Until then, I will play spot-the-difference on my way to and from the library.

Your Bonnie Celtophile,



The Next Phase of Life

Dearest Readers,

My masters program is coming to an end, with my dissertation being due August 31 and my housing contract ending on September 7. That means the next phase of my life is rapidly approaching, and it’s about time I know what exactly that will be.

And I do!

Last week, I accepted an offer from the University of Glasgow to enter the Celtic and Gaelic PhD program, which means another 3-4 years of studying in this amazing city/country and having more time to get to the know the lovely people I’ve met here.

Is this terrifying? Sure. It’s a big commitment. It’ll be a lot of work. It will be overwhelmingly stressful at times. I’ll be spending a lot of time looking at manuscripts and struggling with Gaelic and comparing texts.

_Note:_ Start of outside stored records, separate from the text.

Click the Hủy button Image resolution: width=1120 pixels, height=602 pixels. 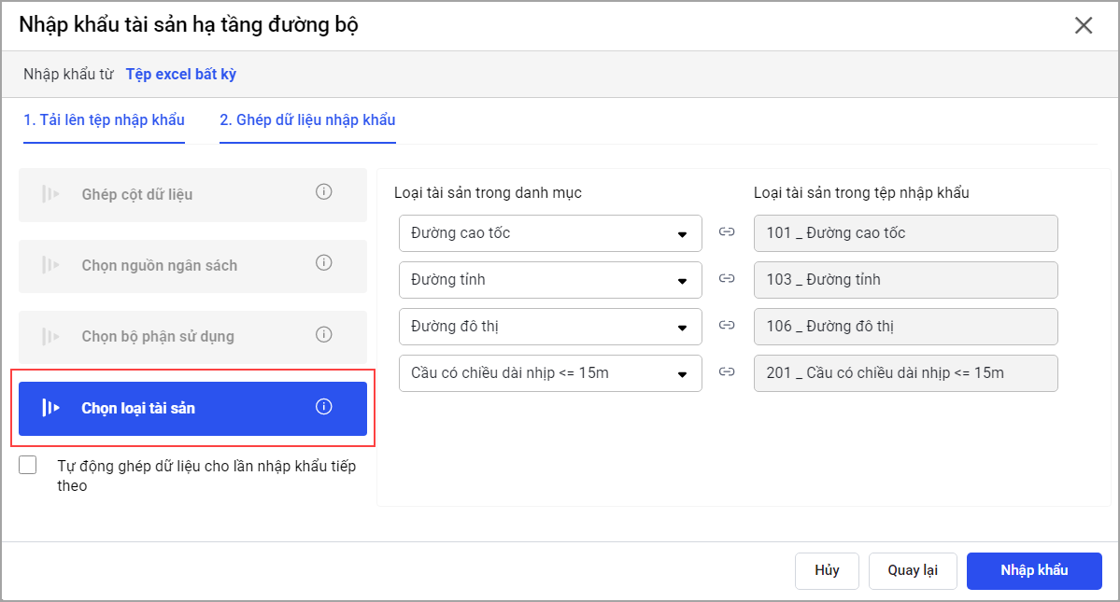tap(827, 570)
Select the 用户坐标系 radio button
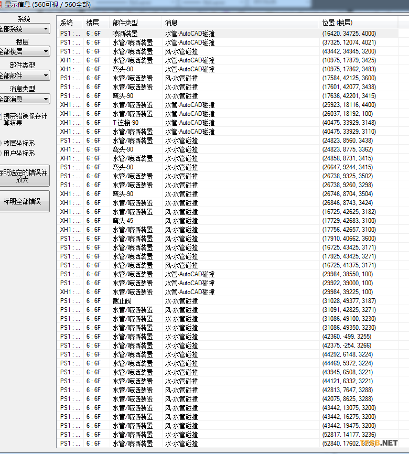This screenshot has height=454, width=409. (2, 153)
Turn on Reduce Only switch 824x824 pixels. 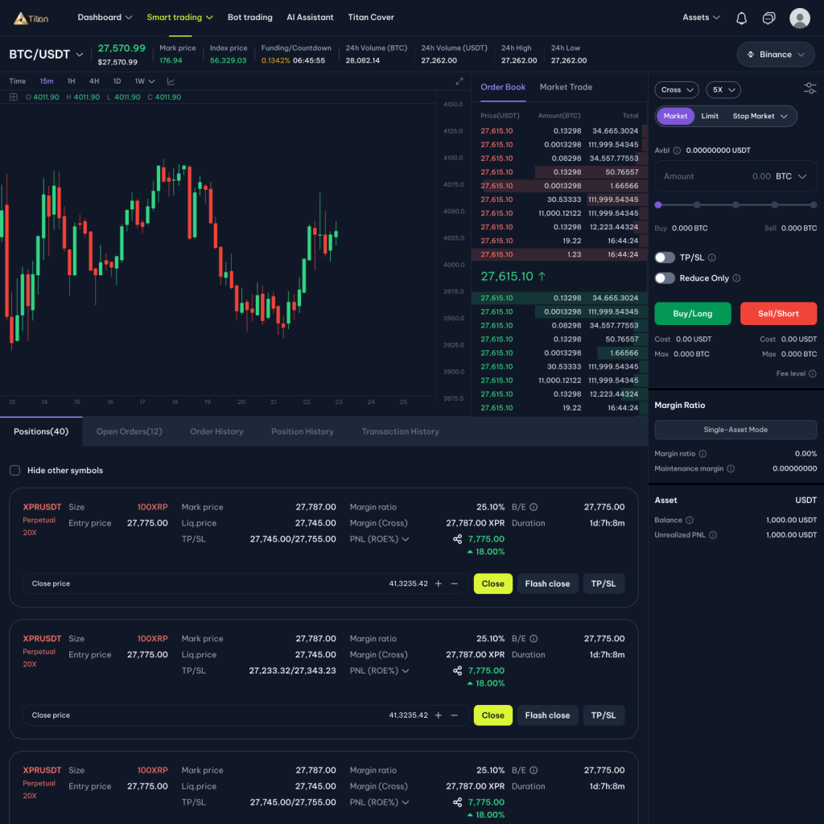click(x=665, y=278)
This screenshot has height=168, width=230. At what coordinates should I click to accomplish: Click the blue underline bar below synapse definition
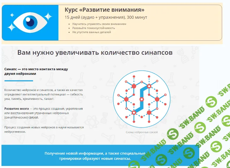pyautogui.click(x=19, y=81)
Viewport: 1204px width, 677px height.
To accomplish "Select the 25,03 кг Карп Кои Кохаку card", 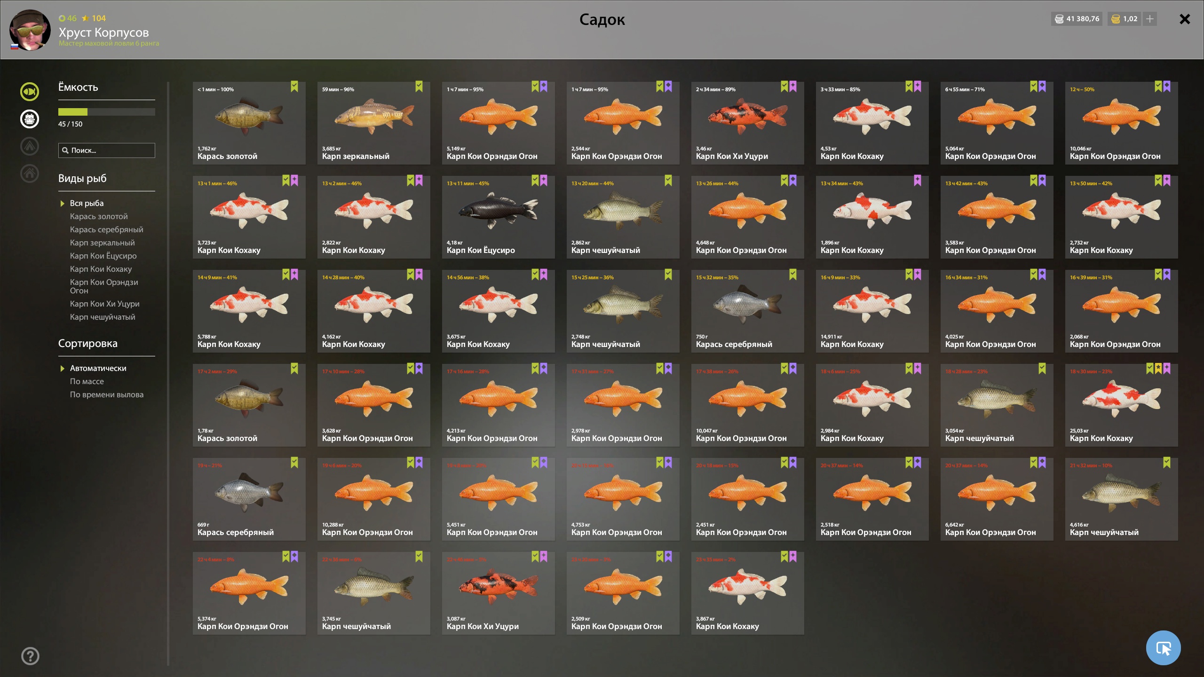I will coord(1121,405).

But it’s also exciting. It’s a big commitment that I’ve worked to be able to do. It’ll be a lot of work, but I’m looking forward to starting it. It will be super fun at times. And I’ll be spending a lot of times looking at manuscripts and and getting better at Gaelic and comparing texts.

Staying here allows me to continue dancing, continue exploring, and learn more of what it means to be a Scot.

And it will allow me to keep sharing some of my adventures.

Your Bonnie Celtophile,


Kelvingrove Park in the Summertime

Dearest Readers,

There’s something wonderful about Kelvingrove Park in the summertime. First, there’s all the animals and flowers that just aren’t around during the winter. It makes the park absolutely beautiful.

However, the wonderful thing I’m thinking of has to do with the Kelvingrove Bandstand. Over the summer, at least on many Fridays and I’m sure at other times, there’s live entertainment there.

And sure, you can get a ticket in order to actually see the show with all the lights and such.

The wonderful thing, though, is that you don’t need to get a ticket to enjoy the music. All you have to do is find a place in the park nearby, sit on a bench, and let the music and the cheering wash over you.

I was there on Friday night with a friend. We had a picnic, and then we sat and listened to the music and chatted until the show was over. It was a bit chilly for the summer, but it was also a very fun and relaxing time.

So, if you happen to be in Glasgow over the summer, see what’s happening in Kelvingrove. You might just be able to listen to some decent music last-minute with some takeout to fill your tummy. There are worse ways to spend a night.